線路に立ち入った「撮り鉄」に9900円科料と停職処分 鉄道ファンの「行き過ぎ行為」どんな問題がある?
●「他人を思いやって撮影を楽しんでもらいたい」
――これ以外にも、鉄道ファンの行為が行き過ぎると、どのような罪に問われる可能性があるのでしょうか 「撮り鉄」は、撮影にあたって障害物がなく見通しよく列車の編成全体を構図に収めたい、列車の顔に影が入らないように光線状態を確保したいと考える傾向を持つ人が少なくありません。
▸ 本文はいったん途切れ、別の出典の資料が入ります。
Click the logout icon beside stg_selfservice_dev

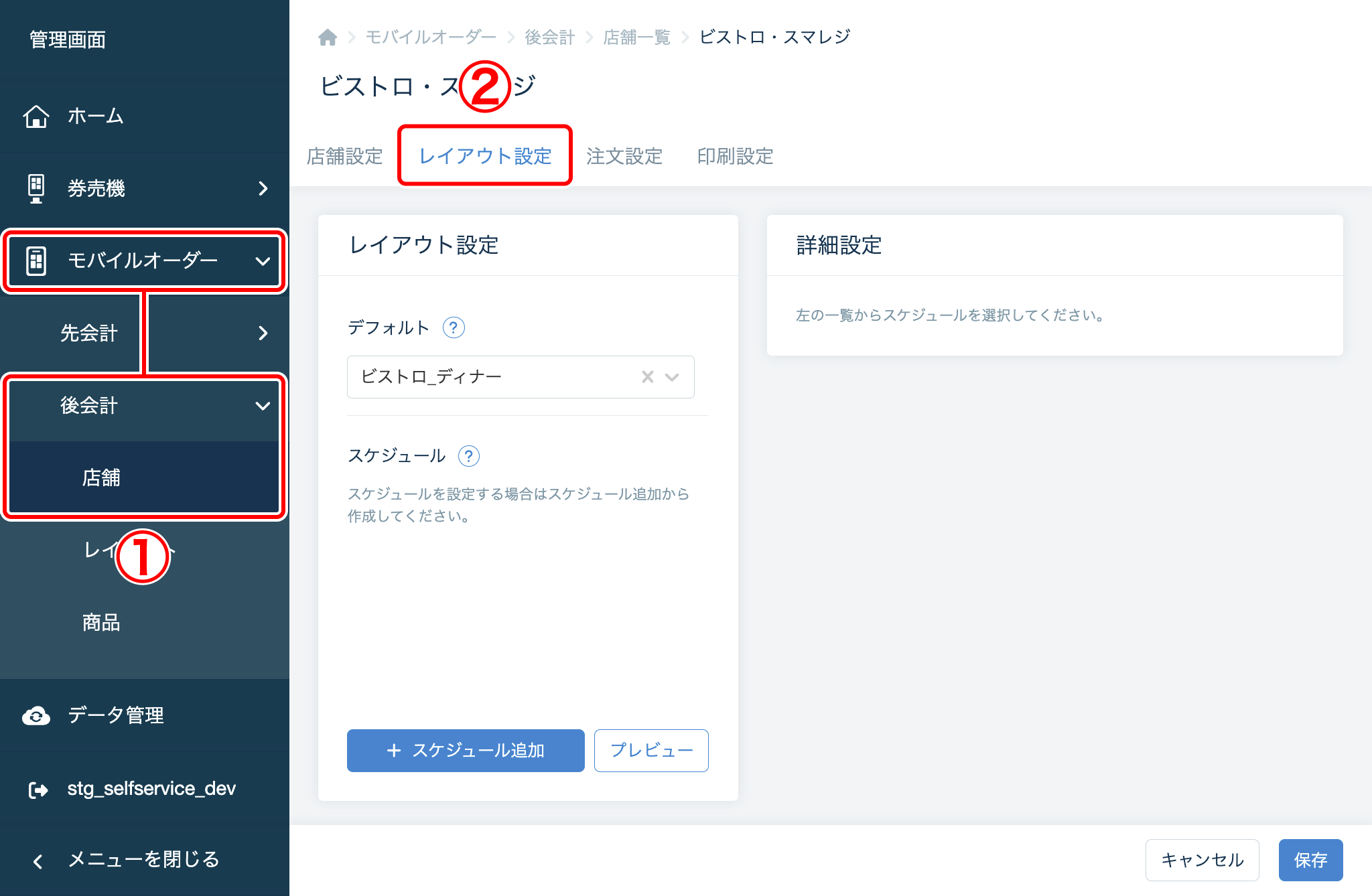click(x=38, y=790)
そのため、そういった希望を叶えるために、さまざまなトラブルがニュースになっています。 個別の事件については言及しませんが、主に ・場所のトラブル:入ってはいけない場所に立ち入ったり、場所を占領したりする ・物へのトラブル:邪魔なモノを撤去する ・人とのトラブル:構図に他人が入らないよう人を威嚇する といった行為が問題となっています。 まず、「場所」の問題については、私有地に入るのは住居侵入罪にあたる可能性がありますし、住居にあたらない土地からの退去を求められても応じなければ不退去罪になります(いずれも刑法130条、3年以下の懲役または10万円以下の罰金)。 公道であっても撮影者が密集して往来ができなくなれば、往来妨害罪(刑法124条1項、2年以下の懲役または20万円以下の罰金)にあたる可能性があります。 次に「物」については、無断で木を伐採したり畑を踏み荒らしたりすれば器物損壊罪(刑法261条、3年以下の懲役または30万円以下の罰金もしくは科料)になり、鉄道用地内のロープや柵などを一時的であっても撤去すれば業務妨害罪(刑法233条・234条、いずれも3年以下の懲役または50万円以下の罰金)にあたる可能性があります。 最後に「人」については、構図に入った人を強い言葉で威嚇したり、他の撮影者と撮影場所を取り合って罵声を浴びせたりするといった行為が問題視されており、その様子が動画サイトを通じて拡散されたケースもあります。 たとえば、他人に対して「殺すぞコラ」「どかないと殴るぞ」なんて言葉を発していた場合には脅迫罪(刑法222条、2年以下の懲役または30万円以下の罰金)や強要(223条、3年以下の懲役)に該当するため、刑事処罰を受ける可能性があります。